*EXCERPT TO READ:*
● ● ● ● ●

Even if you are not familiar with his name you most likely know Peter Hujar’s work. His portraiture features a narrative arc that few photographers can master. Candy Darling on her deathbed, the hypnotic-gaze of Cookie Mueller, Divine in repose; the portraits all revel in not just the celebrity of the subject, but in the connection to their humanity that bats away the myths and trappings of fame. But of all of his photographs there is perhaps none more famous than of the one featuring members of the Gay Liberation Front marching arm in arm down 14th Street. The staged photo would later be used for the Gay Liberation Front’s poster, which appeared downtown less than a year after Stonewall. It’s remarkable for all kinds of reasons, historically and artistically, but it captured a tipping point. Look at the faces of those activists: they’re smiling, some clearly laughing. The portrait is imbued with the sense of possibility, a feeling of power, and maybe for the first time, optimism, which is after all the weapon of the true revolutionary.

Gay Liberation Front poster from 1969

Since his death from AIDS in 1987, at the age of 53, Hujar’s work has appeared in a variety of books and scholarly works as well as, of course, in publications he produced in his lifetime. Last year, however, marked the first major exhibition of his work when the Morgan Library and Museum in New York presented Peter Hujar: Speed of Life, which then traveled to Fundación MAPFRE in Madrid. To honor the 50th anniversary of the Stonewall Riots the Albert Merola Gallery here in Provincetown is presenting Peter Hujar: Time it was, a seven-photo show featuring a beautifully curated presentation of the work of a photographer now considered to be one of the most important of the 20th century. The show opens on June 28, fifty years to the date of Stonewall.

“He was a very intense person,” says James Balla who co-owns the gallery with husband Albert Merola. “He was into people. I think he was a very difficult person, even among his friends, and could be hard to deal with. But he was also very empathetic. He could pull this out in a portrait. He could comment on the subject. He was very sensitive that way.”

Consider the photo Christopher Street Pier #2 (Crossed Legs) taken at the famed gay cruising spot in 1976. Others captured that long gone time, space, and culture focusing on the sexual freedom, the gritty, celebratory raunch, or the exploratory mystery. That’s all there in the image, but so, too, is an ease and a full breath followed by the exhale of personal sovereignty.

● ● ● ● ●

*GIVEN DATA:*
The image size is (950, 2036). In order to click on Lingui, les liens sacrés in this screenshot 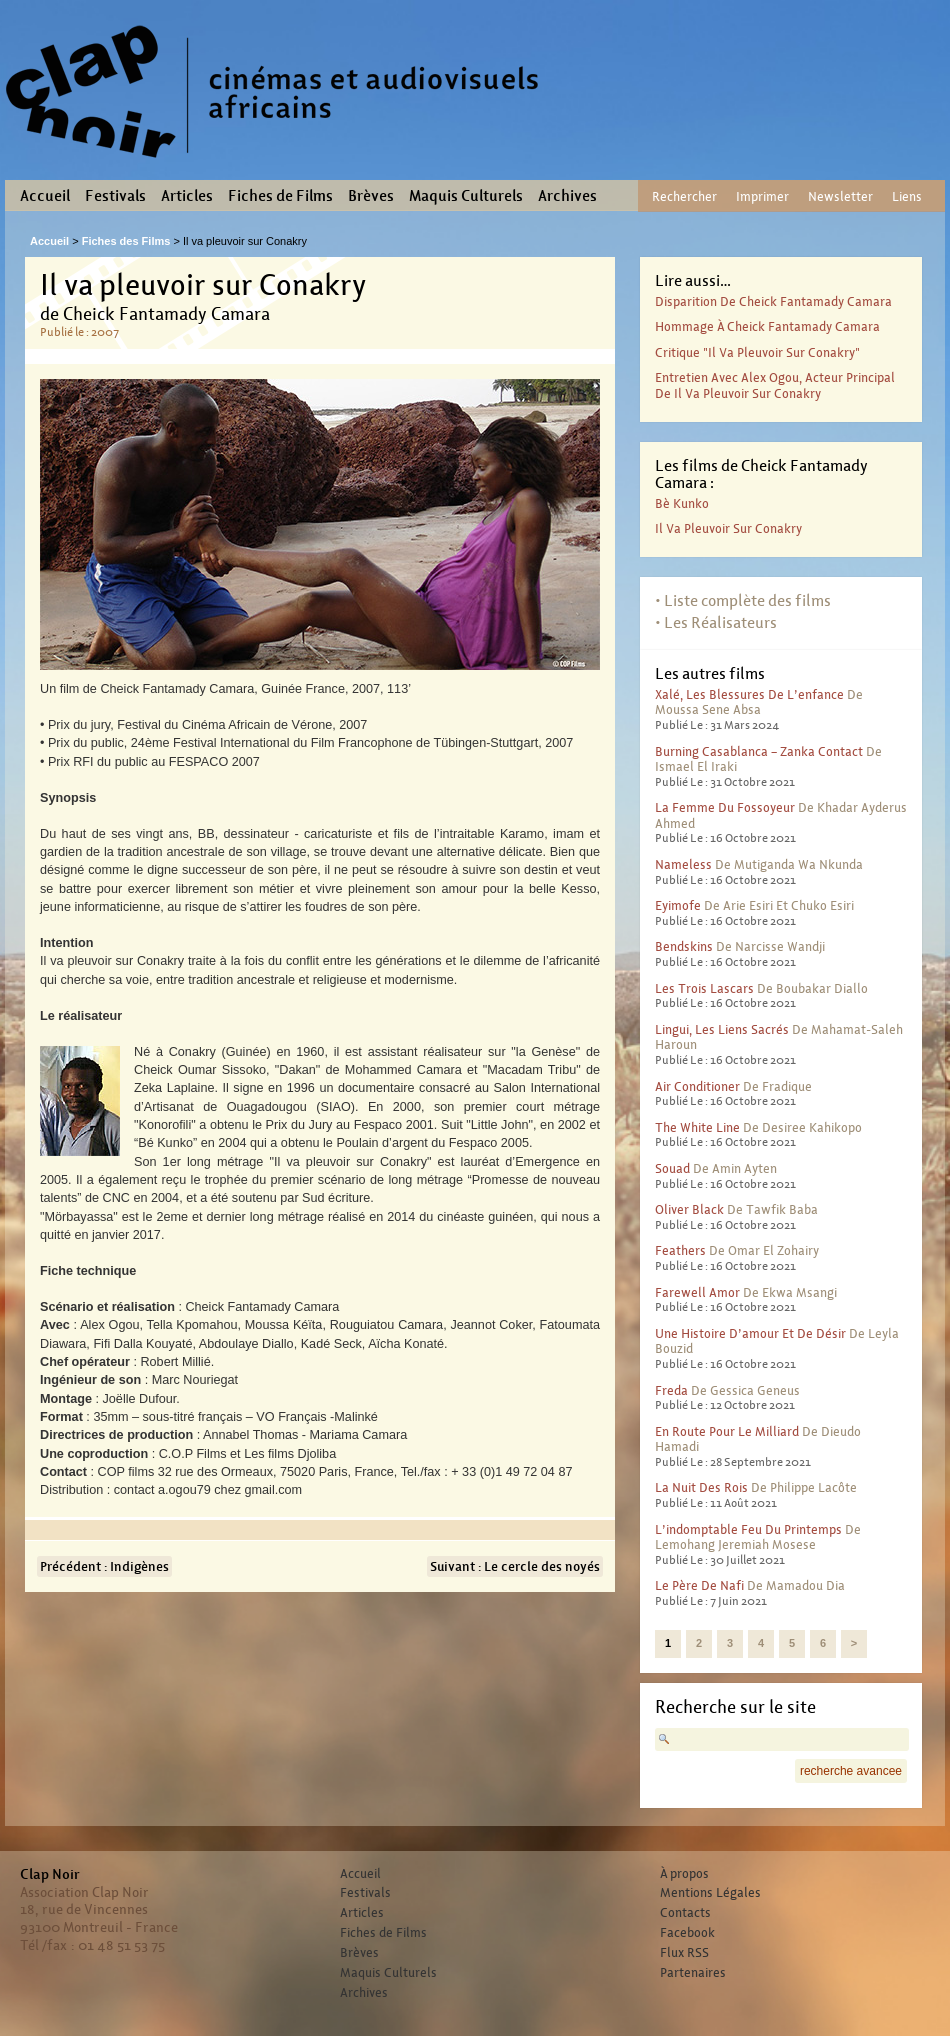, I will do `click(722, 1029)`.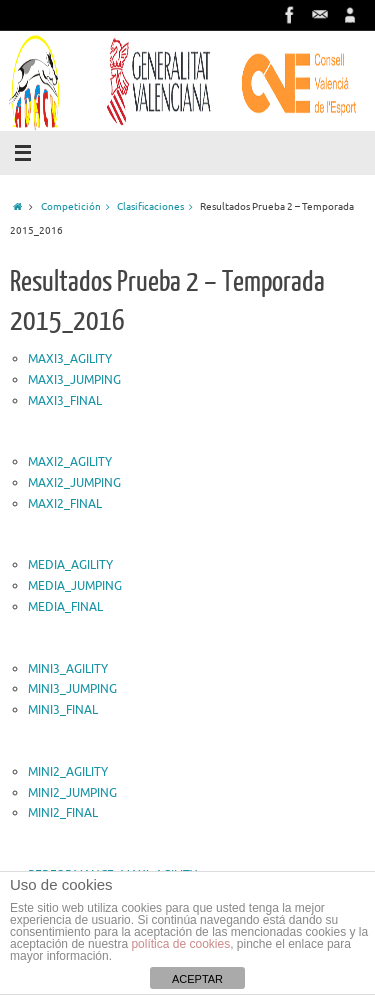 This screenshot has width=375, height=995. I want to click on MINI3_JUMPING, so click(72, 689).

● ● ● ● ●

*REQUIRED ACTIONS:*
1. Name everyone the Peter Hujar piece mentions as a subject of one of his portraits in its opening list.
2. Repeat a section of the Peter Hujar piece word for word, starting with "Consider the photo" and going on through "of personal sovereignty.".
3. Keep going with the Peter Hujar piece from the point where it stops.

*RESPONSES FOR EACH TASK:*
1. Candy Darling, Cookie Mueller, Divine

2.
Consider the photo Christopher Street Pier #2 (Crossed Legs) taken at the famed gay cruising spot in 1976. Others captured that long gone time, space, and culture focusing on the sexual freedom, the gritty, celebratory raunch, or the exploratory mystery. That’s all there in the image, but so, too, is an ease and a full breath followed by the exhale of personal sovereignty.

3.
Dog in Street, Provincetown, 1976

The Albert Merola Gallery worked with the Peter Hujar Archive and Pace/MacGill Gallery in New York in creating this show to present a comprehensive story of those times. While much of his work was in New York capturing moments like the reclining gentleman at the Christopher Street Pier, Balla and Merola of course inquired if Hujar ever came and worked in Provincetown. After all, many of his subjects were frequent travelers on the pipeline between downtown New York and Provincetown in the 1970s. The initial answer was “No,” to everyone’s knowledge Hujar never came to the Cape tip. Archival work can at times resemble archaeology, though. With a little more digging, remarkable discoveries are made. At the New York archives that manage Hujar’s work a print made in 1976 was found. Titled Dog in Provincetown Street, the image captures a solitary shepherd on a quiet Conant Street with dew still fresh on parked cars and a fan in a window signifying it’s still summer or perhaps early autumn. There is no other record in his papers or in the memories of those who knew him that place him in Provincetown, but nevertheless he was here long enough to capture the image of a wandering dog.

Hujar quit his magazine work quite early in life, a life that included a troubled and abusive childhood, finding him on his own at a painfully vulnerable age. His commitment to life as an artist was both thrilling and reckless. A critique of his work, and perhaps his life as an artist, seems to emit a persistent light of faith in his photography. For all the chaos that surrounded him is the calm of knowing that what he created and those he photographed would echo long after, something he seemed to know before the arrival of the plague that took so many away. His creations had life, of that he was certain.

Christopher Street Pier # 2

“It wasn’t his thing, to promote himself,” says Balla. “He gave prints away, and didn’t make big editions of those he did print. He was not into the self-promotion of pushing his work like some of his contemporaries. He didn’t want to be remembered as that ‘gay photographer,’ either. But he knew he’d be famous. He knew his work would get out there. And it has.”

Peter Hujar: Time it was is on exhibition at the Albert Merola Gallery, 424 Commercial St. from Friday, June 28 through Sunday, July 21. An opening reception will be held on June 28 from 7 to 9 p.m. For more information call 508.487.4424 or visit albertmerolagallery.com.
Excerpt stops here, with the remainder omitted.